Some of the truck devices and abilities are more useful than others, with some being downright frustrating to use. Having a drone with extremely limited range is hardly ever a benefit over using binoculars, and some abilities like the metal detector feel unrealistically arcade-y. Even the most useful tool in the game, the anchor, which can be placed within a small radius of your vehicle to provide a connection point for your winch, can be tricky to use to the point of being mildly frustrating. Fortunately, there are plenty of other ways to get yourself out of trouble, including the ability to change to a manual transmission, lock the differential, and change tire pressure to suit the surroundings. I have yet to find a use case for turning off all-wheel-drive, however.
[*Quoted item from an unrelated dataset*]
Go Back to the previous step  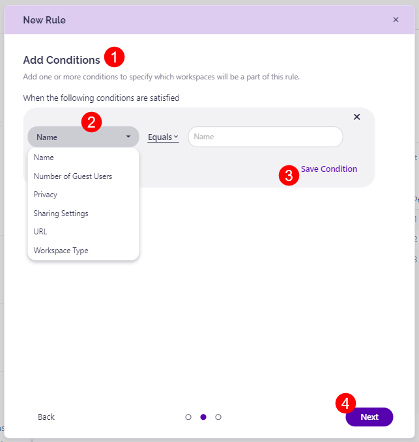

The non-game elements of Expeditions are a middle-of-the-road affair, with menus and a UI that is fairly standard in simulation games. There are some areas, however, that could use more polish, such as the order in which missions are displayed in the menu, which can be confusing. I’ve also on more than one occasion begun an expedition at a field base that is nowhere near the mission targets, purely because that’s what the launch screen defaulted to. Some other oddities, such as birds freezing in mid-air when viewed via binoculars will hopefully be addressed in future updates.
It’s lonely out there
Speaking of future updates, Saber Interactive has a slew of updates planned for Expeditions. Seasonal updates, including new missions, specialists, and gameplay mechanics are scheduled for release in the first year. The addition of a free co-op mode is also on the horizon, which should open up fun new ways to play. It is definitely beneficial to run multiple vehicles during the more advanced expeditions, if for no other reason than to get yourself out of trouble. Being able to do that with a friend would add another level of enjoyment that I wish had been available at the start.
Expeditions: A MudRunner Game is an interesting iteration on Saber Interactive’s earlier off-road simulation titles that brings some new features while keeping the core challenge familiar to fans of the series. There is a lot of content available, though much of it inevitably boils down the main concept of having to deal with hard environments. Most of this works reasonably well, but some of the new additions feel a bit light and not as fully fleshed out as I’d like them to be. Overall, it is an enjoyable experience, but only the hardcore fans of the series are likely to make it through the hundreds of hours spent climbing over rocks and sinking into pits of mud.
This review is based on a Steam code provided by the publisher. Expeditions: A Mudrunner Game is available on March 5, 2024, on PC, PlayStation 5, PlayStation 4, Xbox Series X|S, Xbox One, and Nintendo Switch.